Os engenheiros do Toyota Central R&D Labs desenvolveram uma aeronave do tamanho de um inseto que também bate suas asas para voar no ar. E em vez de uma bateria embutida, ele usa um receptor de radiofrequência, o que permite atingir uma potência específica de 4.900 W / kg.
Takashi Ozaki, um dos membros da equipe de desenvolvimento, observou que as baterias estão se tornando o principal fator limitante para pequenos drones, então foi decidido testar a eficácia de uma fonte de energia sem contato para uma aeronave. Basicamente, o mecanismo consiste em dois elementos: uma antena dipolo de 5 GHz e um atuador piezoelétrico. A principal característica do drone é a configuração do propulsor e das asas nele instaladas - foi com a sua ajuda que foi possível atingir alta densidade de potência, comparável a insetos reais.
A vantagem mais importante do projeto também é o esquema de remoção de calor - os elementos expostos ao aquecimento estão localizados a uma distância máxima entre si, o que evita perdas desnecessárias de energia.

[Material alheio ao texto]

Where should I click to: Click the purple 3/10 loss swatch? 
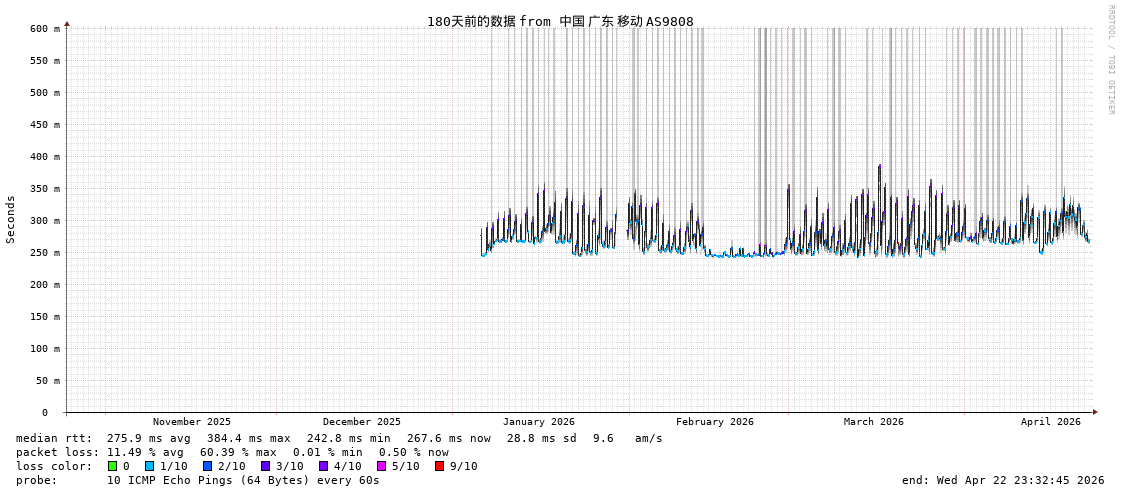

Ao mesmo tempo, os desenvolvedores esclarecem, o poder específico desse nível acabou sendo inacessível para sistemas semelhantes com baterias de polímero de lítio tradicionais. O drone só precisa de 1 W de potência, que é transmitido por uma onda de rádio a alguma distância.

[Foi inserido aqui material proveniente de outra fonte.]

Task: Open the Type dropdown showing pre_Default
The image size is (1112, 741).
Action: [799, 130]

A aeronave pesa apenas 1,8 grama, ou seja, é 25 vezes mais leve do que mecanismos semelhantes movidos por ondas de rádio. Em estágios posteriores de desenvolvimento, os autores do projeto planejam tornar o vôo do mecanismo controlável - o drone será capaz de pairar no ar e seguir uma trajetória livre. E isso é possível, dizem os engenheiros, uma vez que já foi feito com uma conexão cabeada.